Please answer these questions from the abstract on purines in KRAS-mutant tumors below:
(a) What does the acronym REFLEX stand for?
(b) Reductions in which enzyme drove the dysregulation of the purine biosynthetic pathway after trametinib treatment?
(c) Which purine analog was nominated as a synergistic partner?

Passage shown START

Placing purines in precision medicine: Targeting a metabolic reliance in KRAS-mutant tumors.
Academic Article
Overview
abstract
Precision oncology workflows rely heavily on genomic identification of oncogenic driver mutations or the functional loss of tumor suppressors. These pipelines can identify single-agent treatments for patients, but monotherapy is often insufficient and can drive resistance. Recently, functional drug screening has been employed to evaluate tumor-specific drug sensitivities that complement molecular testing. We describe a resistance evaluation after first line exposure (REFLEX) multi-omic paradigm using drug-induced molecular changes to prioritize effective hits from combination screening. In KRAS-mutant cancer models, trametinib treatment caused dysregulation of the purine biosynthetic pathway driven by reductions in enzyme GART. This induced vulnerability nominated purine analog 6-thioguanine as a synergistic partner. Across diverse KRAS-mutant lineages, trametinib-induced GART loss predicts sensitivity to the combination. In vivo, the treatment significantly increases overall survival without systemic toxicity. Integrating drug-induced multi-omic changes with functional screening identifies therapeutic strategies, supporting the use of purine analogs with MEK inhibitors for KRAS-mutant tumors.

Passage shown END
Record set START

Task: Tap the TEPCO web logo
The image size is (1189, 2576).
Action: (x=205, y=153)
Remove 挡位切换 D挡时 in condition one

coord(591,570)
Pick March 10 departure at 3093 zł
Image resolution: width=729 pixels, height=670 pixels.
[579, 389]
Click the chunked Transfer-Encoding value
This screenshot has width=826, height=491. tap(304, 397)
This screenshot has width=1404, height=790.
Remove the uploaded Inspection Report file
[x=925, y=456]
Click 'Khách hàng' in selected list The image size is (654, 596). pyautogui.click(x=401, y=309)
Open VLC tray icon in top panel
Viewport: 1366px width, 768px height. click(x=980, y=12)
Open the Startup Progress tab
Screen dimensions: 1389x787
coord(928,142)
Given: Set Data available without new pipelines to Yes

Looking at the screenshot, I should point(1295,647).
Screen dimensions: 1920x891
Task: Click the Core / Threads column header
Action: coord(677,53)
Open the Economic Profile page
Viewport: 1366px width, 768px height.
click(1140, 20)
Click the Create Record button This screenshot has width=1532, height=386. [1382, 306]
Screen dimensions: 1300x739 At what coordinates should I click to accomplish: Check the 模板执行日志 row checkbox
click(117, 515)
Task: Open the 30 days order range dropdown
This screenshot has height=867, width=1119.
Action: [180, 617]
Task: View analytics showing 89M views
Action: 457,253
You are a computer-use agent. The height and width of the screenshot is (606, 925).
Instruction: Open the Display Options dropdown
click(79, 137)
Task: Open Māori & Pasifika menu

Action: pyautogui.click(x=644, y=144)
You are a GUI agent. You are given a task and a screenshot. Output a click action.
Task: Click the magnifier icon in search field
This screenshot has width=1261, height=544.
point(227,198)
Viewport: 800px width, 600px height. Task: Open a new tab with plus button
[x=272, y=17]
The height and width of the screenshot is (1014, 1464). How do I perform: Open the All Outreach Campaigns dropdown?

Record set END

__Completed exercise__
(a) Resistance evaluation after first line exposure
(b) GART
(c) 6-thioguanine